To unleash the wild creativity of the Internet on mobile phones, we have to open them up to the real Internet, says Mitchell Baker, the second speaker of the morning at the Web 2.0 Expo in San Francisco.
The chairman (er, chairwoman) of Mozilla says it shouldn’t matter what device you use to access the web.
Mozilla is the nonprofit that makes the Firefox browser, which is being used by hundreds of millions of people as an alternative to Microsoft’s Internet Explorer. (For a view of how big, check our Q&A with Mozilla CEO John Lilly)
She says that mobile browsers should all just work. The use cases do argue for different devices, but you will always want things quickly and with few keystrokes. “The information is the same,” she said. “We should be able to access it, mix it up, mash it up, save it, store it. All of those things should be the same if I am on a laptop or phone, at home or on a train.”
Use cases are driven by the constraints of a mobile device. One reason why having one web is important, she said, is that mobile devices need to deliver the same kind of experience, where you can discover new uses for the device after you buy it and after you start browsing the web. The good thing about the PC is that the experience keeps evolving and those new uses are as important as what we bought the machine for, she said.
She noted that the metaphor “browser” is archaic. How many of us simply browse? The web is far more active than the word implies. We need, she says, an open web-based platform in the form of Firefox so that Web 2.0 developers can reach people on mobile phones. It will have competition, she says. (In fact, Opera’s CEO Jon von Tetzchner recently told me that Opera Mini is on 40 million devices now and Opera Mobile has many users too).

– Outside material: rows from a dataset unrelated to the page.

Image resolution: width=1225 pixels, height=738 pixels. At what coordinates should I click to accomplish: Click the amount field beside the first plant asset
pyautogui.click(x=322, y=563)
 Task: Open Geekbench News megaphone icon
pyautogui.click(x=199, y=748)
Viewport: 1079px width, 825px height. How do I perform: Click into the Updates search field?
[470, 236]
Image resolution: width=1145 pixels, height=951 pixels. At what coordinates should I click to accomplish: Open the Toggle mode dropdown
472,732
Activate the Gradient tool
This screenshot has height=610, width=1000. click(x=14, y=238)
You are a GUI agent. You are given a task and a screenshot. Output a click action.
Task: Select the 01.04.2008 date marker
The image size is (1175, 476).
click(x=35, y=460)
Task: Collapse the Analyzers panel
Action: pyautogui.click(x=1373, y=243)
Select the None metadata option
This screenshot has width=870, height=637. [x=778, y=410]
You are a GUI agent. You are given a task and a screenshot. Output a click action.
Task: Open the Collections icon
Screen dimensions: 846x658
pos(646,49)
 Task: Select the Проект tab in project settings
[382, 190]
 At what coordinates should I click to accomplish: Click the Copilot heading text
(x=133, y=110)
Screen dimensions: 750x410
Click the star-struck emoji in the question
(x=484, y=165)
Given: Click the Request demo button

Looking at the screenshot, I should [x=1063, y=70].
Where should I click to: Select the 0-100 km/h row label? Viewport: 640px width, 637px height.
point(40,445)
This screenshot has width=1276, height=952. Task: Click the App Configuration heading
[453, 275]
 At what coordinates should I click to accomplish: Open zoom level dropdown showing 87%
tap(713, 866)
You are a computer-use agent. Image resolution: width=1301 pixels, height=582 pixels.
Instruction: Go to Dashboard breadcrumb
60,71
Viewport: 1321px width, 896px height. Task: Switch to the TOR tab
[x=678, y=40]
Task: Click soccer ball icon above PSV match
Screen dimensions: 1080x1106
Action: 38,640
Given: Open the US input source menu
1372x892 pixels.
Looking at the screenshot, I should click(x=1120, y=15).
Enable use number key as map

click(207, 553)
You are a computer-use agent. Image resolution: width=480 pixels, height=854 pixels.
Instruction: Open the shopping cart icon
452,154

Developers get a base from Firefox and can build on top of it. Closed systems like Microsoft aren’t innovative or helpful at promoting diversity, she said. The browser can bring masses of innovation to the mobile web, she said. Firefox does fit on mobile devices now, including phones from Nokia and others.
“Throughout 2008, you’ll see new ideas and experiments,” she said.
Why does the open platform and one web matter? Say you want to find a restaurant near you. She wants to use the phone to find it. But she doesn’t want it wandering off somewhere and doing things on its own, particularly if she loses it.
“We can see it’s possible,” she said. “Firefox will be the fastest, most efficient way to get there.”
Again, I’m sure that Opera’s von Tetzchner will beg to differ. He told me that Opera was the fastest browser with the smallest footprint and has been proven for years in the mobile environment.